Con un’ordinanza del Tribunale Ordinario di Roma, Sezione XVI Civile, già effettiva dal 30 giugno 2022, finisce in amministrazione giudiziaria la «P&R Eventi e Vacanze srl», società che controlla il marchio Speed Vacanze, diventato famoso per promuovere “vacanze per single”, facendo registrare ricavi fino a 8 milioni di euro l’anno.
“È la fine di un sogno iniziato nel 2007, quando SpeedVacanze iniziò a democratizzare il mercato dei viaggi, rendendo accessibile a tutti perfino le crociere, che a quei tempi erano appannaggio di pochi e portando la socializzazione e gli eventi in ogni viaggio” spiega il socio di minoranza Roberto Sberna che ha presentato l’esposto che ha portato la società a questa sentenza.

Nel dispositivo del Tribunale si legge: “l’ispezione disposta dal Tribunale ha palesato la esistenza di molteplici irregolarità che hanno procurato e che continuano a procurare pregiudizi patrimoniali in danno della P&R s.r.l. apparendo rimedio ineludibile quello della nomina di un amministratore giudiziario il quale (scevro da rapporti di conoscenza di natura personale) possa adottare ogni iniziativa ritenuta opportuna( ivi compresa quella- nella ricorrenza dei presupposti di legge- della instaurazione di un giudizio di responsabilità nei confronti degli organi gestori della compagine)”

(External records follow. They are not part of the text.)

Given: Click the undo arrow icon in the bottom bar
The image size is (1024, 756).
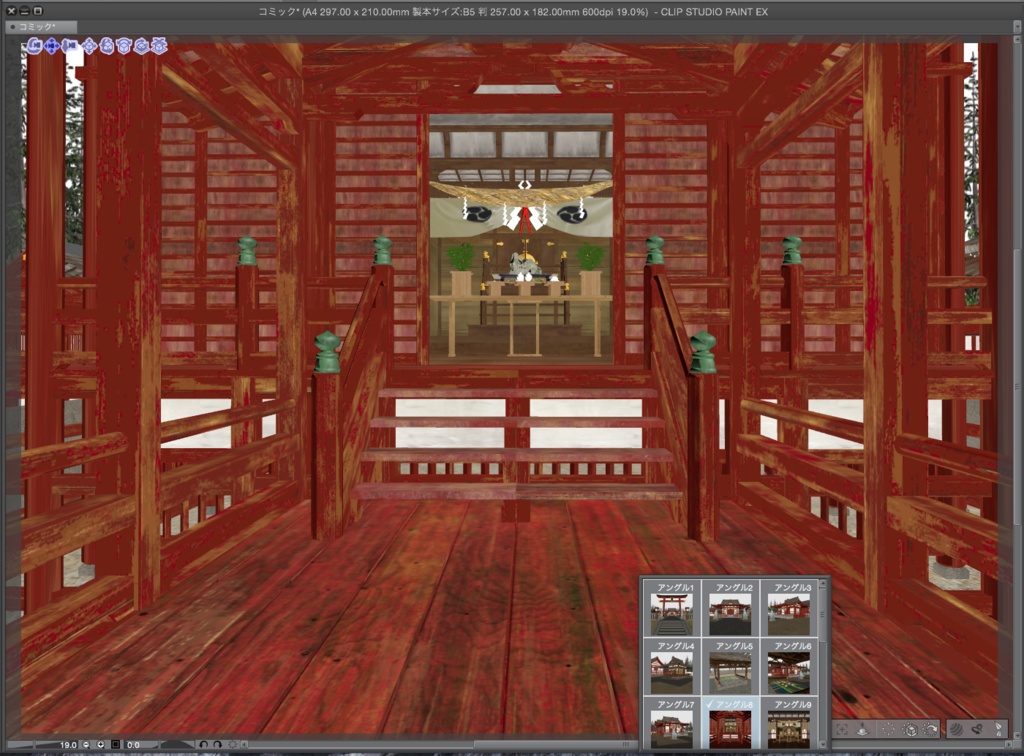Looking at the screenshot, I should tap(204, 744).
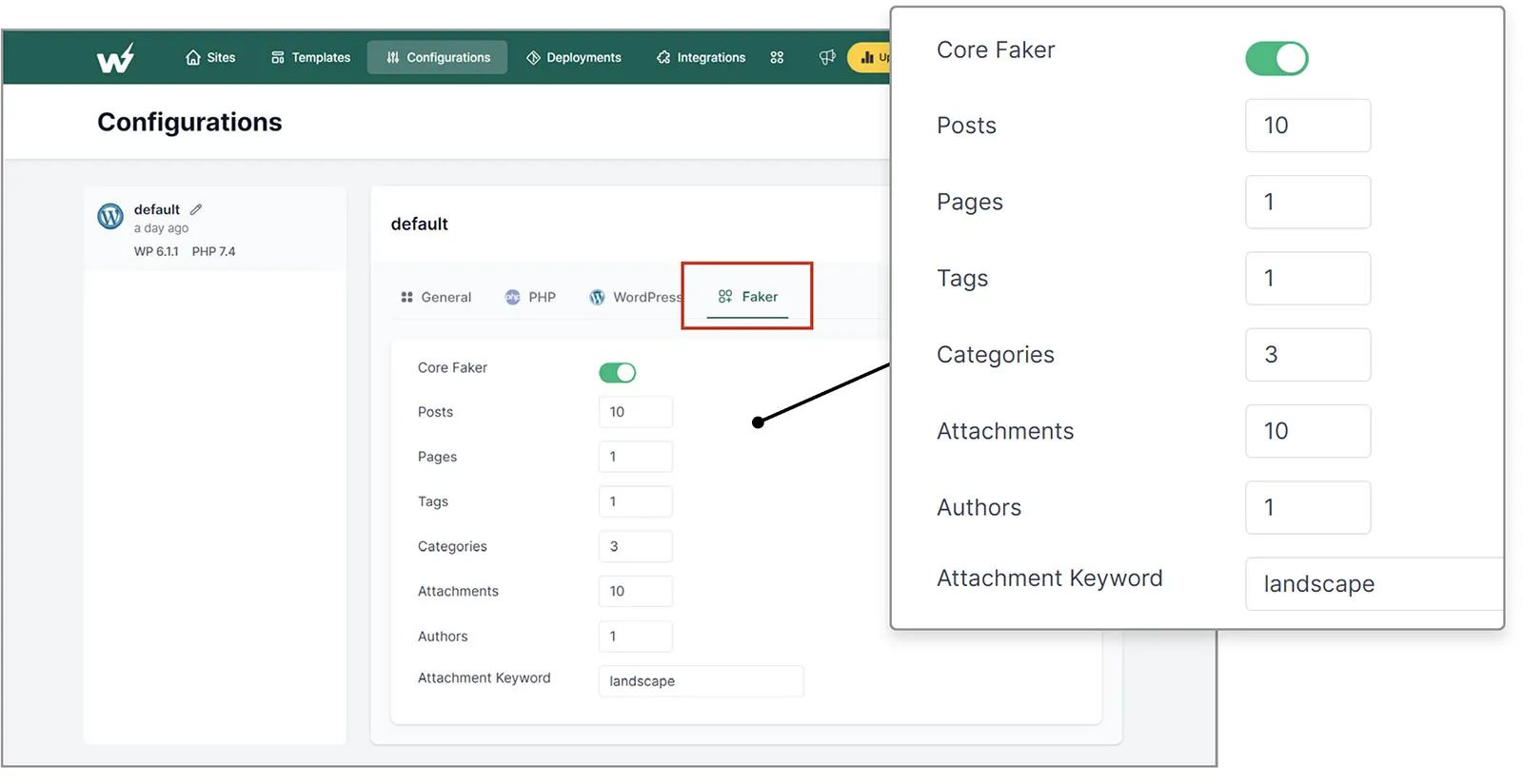Click the house icon for Sites
This screenshot has height=784, width=1523.
[193, 58]
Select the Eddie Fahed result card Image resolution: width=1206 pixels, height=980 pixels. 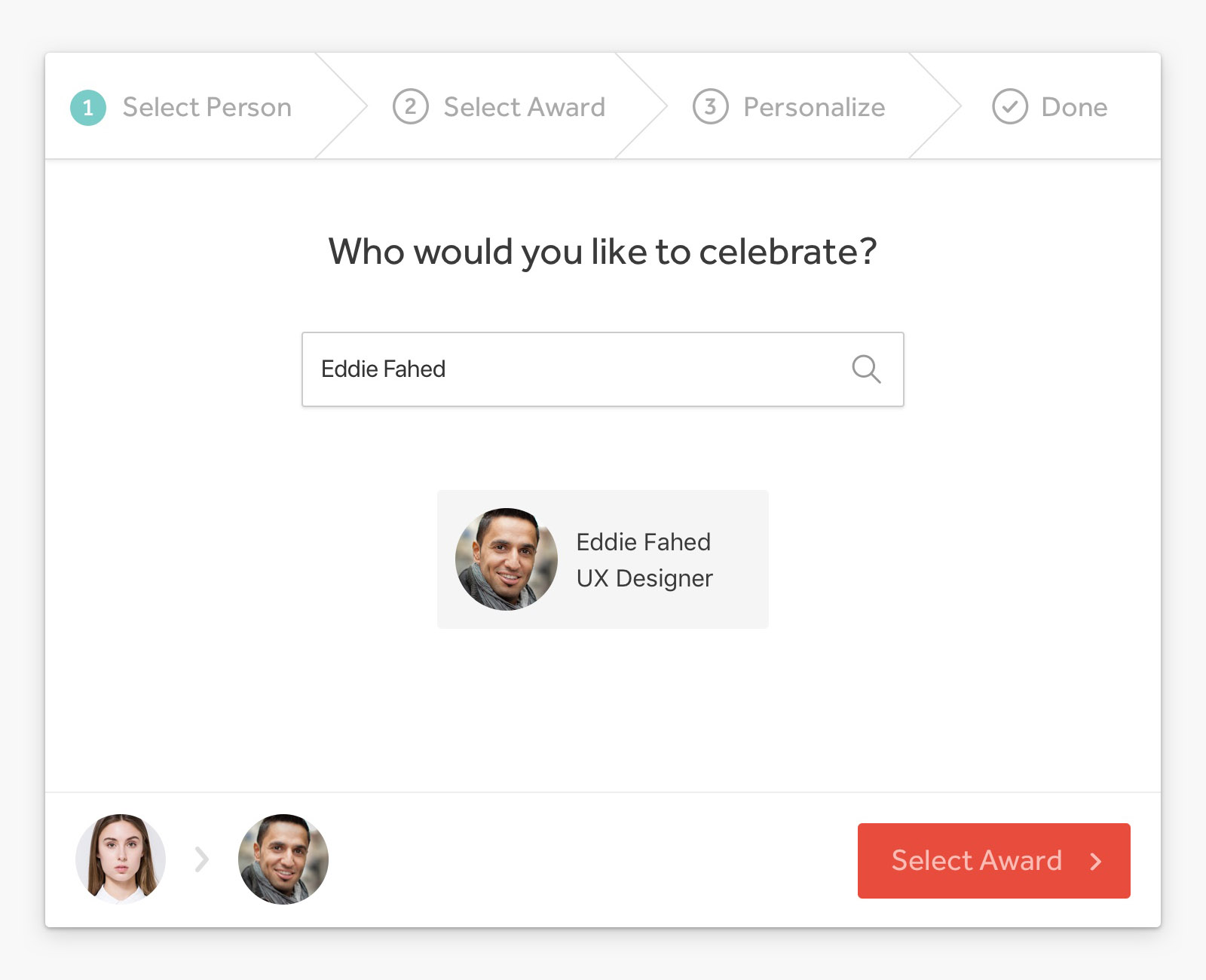click(603, 559)
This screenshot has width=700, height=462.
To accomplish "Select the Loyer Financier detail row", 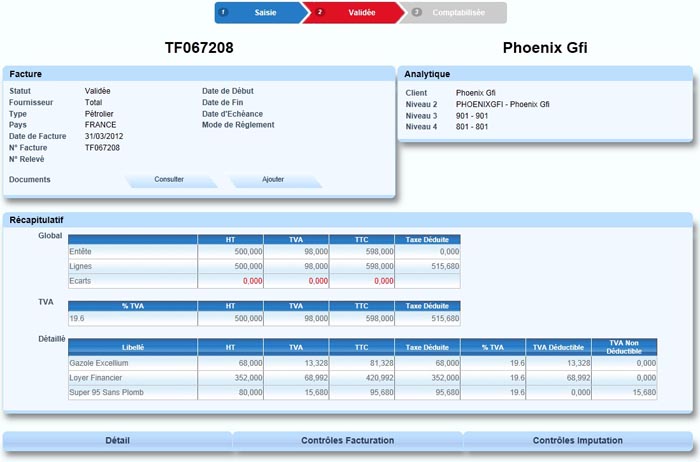I will click(132, 378).
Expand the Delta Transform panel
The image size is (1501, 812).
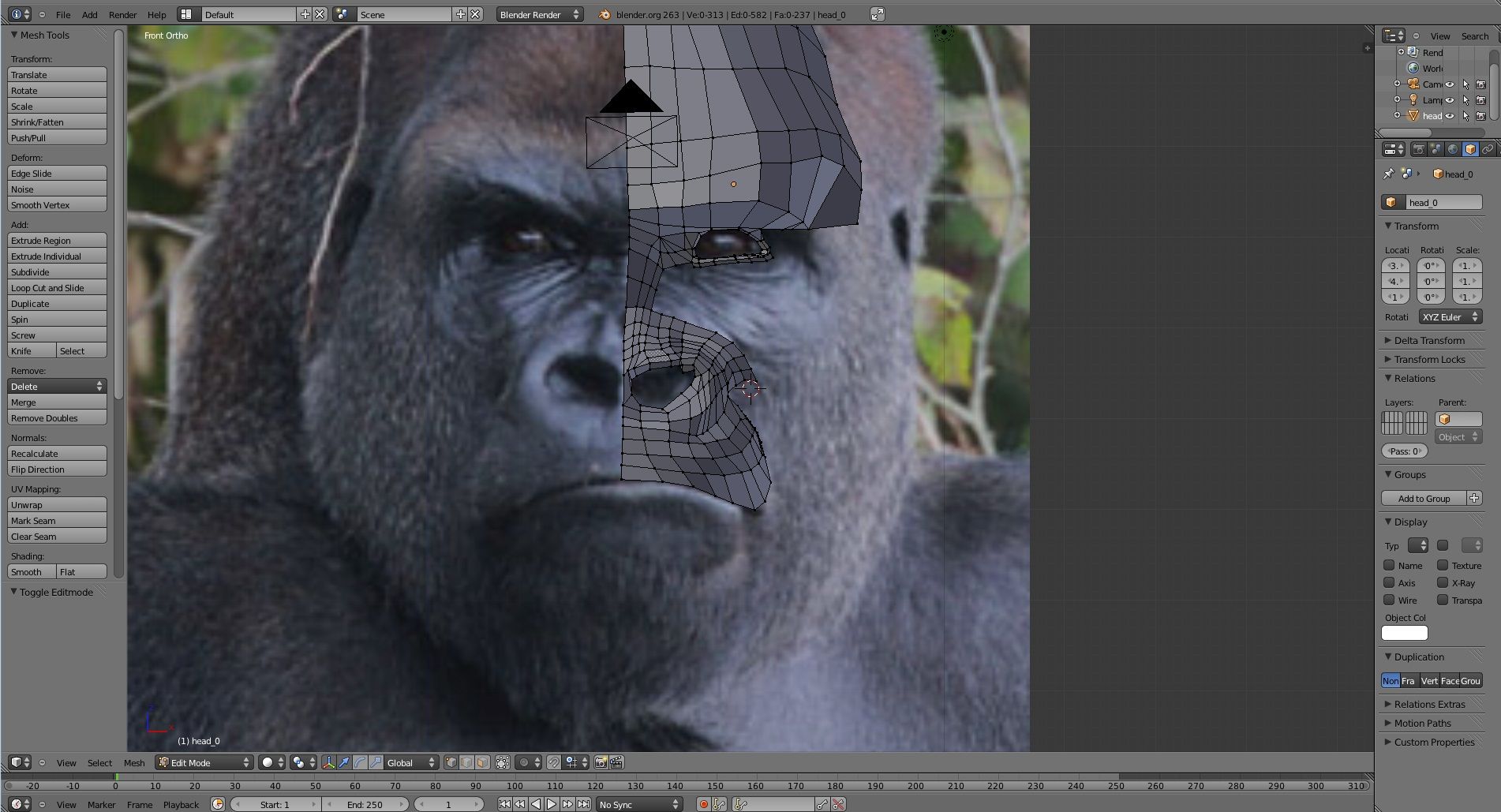pos(1428,341)
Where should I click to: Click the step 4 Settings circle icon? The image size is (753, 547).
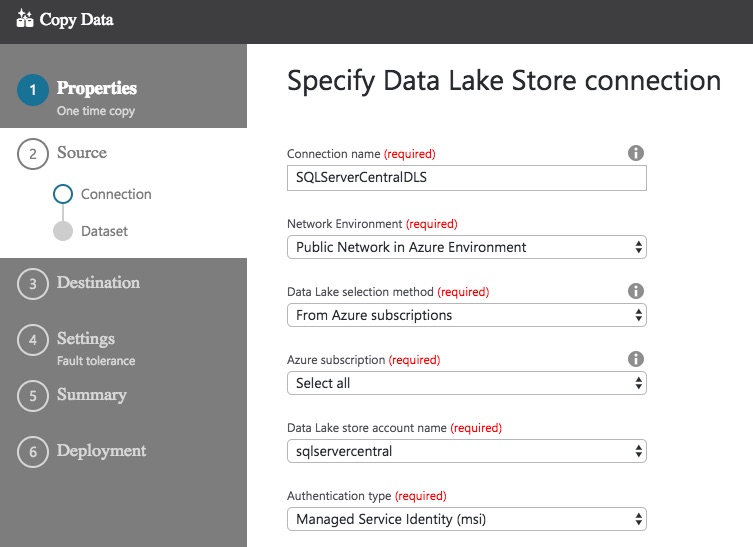pos(33,340)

Fino al 23 dicembre 2022 è stato così nominato amministratore straordinario il dott. Francesco Giustiniani, a spese del ricorrente Roberto Sberna: fino a quella data provvederà alla gestione della società in luogo dell’amministratore in carica senza alcuna limitazione.

Aggiornamento 8 luglio:
In una nota sul sito della società il nuovo amministratore Francesco Giustiniani precisa la ratio della sentenza: “La diffusione agli organi di stampa di notizie non esatte impone un formale chiarimento del ruolo che deve assumere il sottoscritto: la P&R Eventi e Vacanze non è in amministrazione controllata, come erroneamente riportato dal Corriere della Sera online. Nei confronti della società non è stata attivata alcuna procedura concorsuale di tal fatta. La società procede nel suo ordinario funzionamento, solo con un diverso amministratore nominato dal Tribunale di Roma”. La nota prosegue spiegando che la nomina è stata resa necessaria in seguito al dissidio non sanabile tra socio di minoranza e di maggioranza e che il ruolo di Giustiniani è proprio quello di garantire il normale funzionamento dell’attività senza che il dissidio tra i soci vi rechi pregiudizio.